## PROBLEM REQUIREMENTS
Make your reply a word-for-word repeat of the records.

## DATASET RECORDS
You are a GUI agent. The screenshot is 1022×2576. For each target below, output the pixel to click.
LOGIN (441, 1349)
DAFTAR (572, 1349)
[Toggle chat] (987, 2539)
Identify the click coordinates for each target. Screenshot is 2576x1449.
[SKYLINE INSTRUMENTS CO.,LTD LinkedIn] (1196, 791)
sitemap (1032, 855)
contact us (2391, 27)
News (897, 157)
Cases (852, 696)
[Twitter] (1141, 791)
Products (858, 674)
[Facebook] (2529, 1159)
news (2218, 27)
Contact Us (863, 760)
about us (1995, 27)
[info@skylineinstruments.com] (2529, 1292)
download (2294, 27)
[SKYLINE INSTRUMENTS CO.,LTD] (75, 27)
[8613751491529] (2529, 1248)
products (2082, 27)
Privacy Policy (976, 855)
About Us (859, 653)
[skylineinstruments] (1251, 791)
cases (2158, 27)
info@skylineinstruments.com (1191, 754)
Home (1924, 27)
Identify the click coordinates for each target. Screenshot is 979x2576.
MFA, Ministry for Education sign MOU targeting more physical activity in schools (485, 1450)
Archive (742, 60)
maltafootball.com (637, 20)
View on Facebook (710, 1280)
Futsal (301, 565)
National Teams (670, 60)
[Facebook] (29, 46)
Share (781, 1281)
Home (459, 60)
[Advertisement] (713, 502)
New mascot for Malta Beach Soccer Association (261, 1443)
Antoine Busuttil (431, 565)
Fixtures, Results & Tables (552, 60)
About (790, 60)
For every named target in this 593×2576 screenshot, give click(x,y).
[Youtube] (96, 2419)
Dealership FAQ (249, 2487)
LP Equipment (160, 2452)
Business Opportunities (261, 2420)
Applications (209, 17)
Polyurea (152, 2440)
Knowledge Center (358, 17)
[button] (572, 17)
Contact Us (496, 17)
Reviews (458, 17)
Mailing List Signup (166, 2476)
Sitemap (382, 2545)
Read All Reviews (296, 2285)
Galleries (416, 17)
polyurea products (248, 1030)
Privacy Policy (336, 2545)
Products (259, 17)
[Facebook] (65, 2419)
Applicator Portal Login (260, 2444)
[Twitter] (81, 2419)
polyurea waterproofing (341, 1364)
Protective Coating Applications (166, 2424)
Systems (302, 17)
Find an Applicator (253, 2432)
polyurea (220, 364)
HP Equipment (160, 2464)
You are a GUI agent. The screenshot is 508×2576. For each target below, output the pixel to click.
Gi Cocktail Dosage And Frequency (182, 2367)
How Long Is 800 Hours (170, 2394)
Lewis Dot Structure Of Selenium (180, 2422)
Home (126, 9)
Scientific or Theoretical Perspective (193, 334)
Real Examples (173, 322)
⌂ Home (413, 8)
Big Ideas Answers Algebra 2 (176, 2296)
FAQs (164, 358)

## RESULT FOR THIS TASK
You are a GUI agent. The screenshot is 1022×2576. For each target below, output the pixel to click.
LOGIN (441, 1349)
DAFTAR (572, 1349)
[Toggle chat] (987, 2539)
Identify the click coordinates for each target. Screenshot is 2576x1449.
[SKYLINE INSTRUMENTS CO.,LTD LinkedIn] (1196, 791)
sitemap (1032, 855)
contact us (2391, 27)
News (897, 157)
Cases (852, 696)
[Twitter] (1141, 791)
Products (858, 674)
[Facebook] (2529, 1159)
news (2218, 27)
Contact Us (863, 760)
about us (1995, 27)
[info@skylineinstruments.com] (2529, 1292)
download (2294, 27)
[SKYLINE INSTRUMENTS CO.,LTD] (75, 27)
[8613751491529] (2529, 1248)
products (2082, 27)
Privacy Policy (976, 855)
About Us (859, 653)
[skylineinstruments] (1251, 791)
cases (2158, 27)
info@skylineinstruments.com (1191, 754)
Home (1924, 27)
Identify the click coordinates for each target. Screenshot is 979x2576.
MFA, Ministry for Education sign MOU targeting more physical activity in schools (485, 1450)
Archive (742, 60)
maltafootball.com (637, 20)
View on Facebook (710, 1280)
Futsal (301, 565)
National Teams (670, 60)
[Facebook] (29, 46)
Share (781, 1281)
Home (459, 60)
[Advertisement] (713, 502)
New mascot for Malta Beach Soccer Association (261, 1443)
Antoine Busuttil (431, 565)
Fixtures, Results & Tables (552, 60)
About (790, 60)
For every named target in this 593×2576 screenshot, give click(x,y).
[Youtube] (96, 2419)
Dealership FAQ (249, 2487)
LP Equipment (160, 2452)
Business Opportunities (261, 2420)
Applications (209, 17)
Polyurea (152, 2440)
Knowledge Center (358, 17)
[button] (572, 17)
Contact Us (496, 17)
Reviews (458, 17)
Mailing List Signup (166, 2476)
Sitemap (382, 2545)
Read All Reviews (296, 2285)
Galleries (416, 17)
polyurea products (248, 1030)
Privacy Policy (336, 2545)
Products (259, 17)
[Facebook] (65, 2419)
Applicator Portal Login (260, 2444)
[Twitter] (81, 2419)
polyurea waterproofing (341, 1364)
Protective Coating Applications (166, 2424)
Systems (302, 17)
Find an Applicator (253, 2432)
polyurea (220, 364)
HP Equipment (160, 2464)
You are a GUI agent. The screenshot is 508×2576. For each target below, output the pixel to click.
Gi Cocktail Dosage And Frequency (182, 2367)
How Long Is 800 Hours (170, 2394)
Lewis Dot Structure Of Selenium (180, 2422)
Home (126, 9)
Scientific or Theoretical Perspective (193, 334)
Real Examples (173, 322)
⌂ Home (413, 8)
Big Ideas Answers Algebra 2 (176, 2296)
FAQs (164, 358)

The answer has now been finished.